In most delivery organizations, logistics dispatch software does not exist in a silo, or at least it shouldn’t: 84% of delivery organizations have more than three different technologies in their stack, and a third have eight or more. The ability to integrate is essential to operational efficiency, affecting how dispatchers receive, process and handoff information to other roles in the organization. Capable software should be able to automatically ingest orders from an ERP and communicate bidirectionally with the ERP, WMS, and other layers in the technology stack using a robust API. Without that capability, dispatchers can be stranded on an informational island and lose time making time-intensive (and mistake-prone) imports and exports.

One of those layers may be telematics, which greatly extends the dispatcher’s visibility into daily execution.
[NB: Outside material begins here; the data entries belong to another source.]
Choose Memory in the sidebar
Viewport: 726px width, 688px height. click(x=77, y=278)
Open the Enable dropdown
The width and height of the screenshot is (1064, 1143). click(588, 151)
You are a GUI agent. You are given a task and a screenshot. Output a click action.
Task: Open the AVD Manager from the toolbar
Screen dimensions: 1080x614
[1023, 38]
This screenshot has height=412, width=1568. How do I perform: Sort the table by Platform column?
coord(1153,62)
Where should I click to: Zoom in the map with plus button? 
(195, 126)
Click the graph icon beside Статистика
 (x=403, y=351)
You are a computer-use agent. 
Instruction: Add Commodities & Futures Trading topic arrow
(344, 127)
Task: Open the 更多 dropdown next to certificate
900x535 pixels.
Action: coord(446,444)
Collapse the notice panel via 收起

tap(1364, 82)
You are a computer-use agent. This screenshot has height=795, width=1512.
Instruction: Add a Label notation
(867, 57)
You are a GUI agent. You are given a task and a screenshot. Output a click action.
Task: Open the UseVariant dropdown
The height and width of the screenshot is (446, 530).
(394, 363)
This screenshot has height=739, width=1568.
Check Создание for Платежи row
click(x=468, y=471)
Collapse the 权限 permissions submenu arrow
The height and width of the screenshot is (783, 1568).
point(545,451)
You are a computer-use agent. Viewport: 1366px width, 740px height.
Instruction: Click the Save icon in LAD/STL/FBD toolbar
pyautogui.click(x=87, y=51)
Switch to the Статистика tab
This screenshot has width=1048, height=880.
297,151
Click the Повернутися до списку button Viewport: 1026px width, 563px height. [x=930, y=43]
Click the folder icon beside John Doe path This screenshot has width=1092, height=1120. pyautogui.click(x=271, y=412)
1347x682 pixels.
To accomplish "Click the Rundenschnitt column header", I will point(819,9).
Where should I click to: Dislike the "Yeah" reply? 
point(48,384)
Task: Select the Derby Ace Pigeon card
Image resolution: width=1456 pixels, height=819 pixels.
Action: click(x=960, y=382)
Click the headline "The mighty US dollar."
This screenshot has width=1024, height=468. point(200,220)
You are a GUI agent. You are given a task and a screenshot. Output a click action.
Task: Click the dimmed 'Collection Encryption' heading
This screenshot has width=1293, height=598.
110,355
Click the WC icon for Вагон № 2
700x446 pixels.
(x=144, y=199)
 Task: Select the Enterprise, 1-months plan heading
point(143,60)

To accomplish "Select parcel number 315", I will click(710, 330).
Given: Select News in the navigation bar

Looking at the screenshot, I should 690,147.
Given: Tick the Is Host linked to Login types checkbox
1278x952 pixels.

Whether it’s monitoring multiple temperature controlled compartments on units throughout the fleet or getting notices indicating poor driver performance, having telematics integrated with the organization’s routing and dispatching software can boost efficiency even further.

How DispatchTrack Stacks Up in Your Dispatching Software Stack

One other essential capability of software for dispatchers is that it should cloud-based, not on-premises. There are many good reasons for this, among them that information is uploaded, aggregated, and available to everyone across the organization in real time, as deliveries are being made. Just as important, cloud-based software can be updated continuously. In the case of DispatchTrack the software is monitored and maintained 24/7/365, and updates are rolled out constantly. There is never a need for an organization’s IT department to download and apply patches or upgrades.

DispatchTrack integrates smoothly with most popular ERP, WMS, telematics, and customer experience layers including SAP, NetSuite, Samsara, Motive, STORIS, Podium, and others.

<< Learn more about our integration partners >>

With its advanced AI and ML, cloud-based service, advanced mobile app, robust communications, and extreme visibility, DispatchTrack remains where it has been for more than decade: at the forefront of automation in dispatching, giving delivery organizations the tools they need to control costs and tame delivery chaos while boosting both efficiency and customer satisfaction.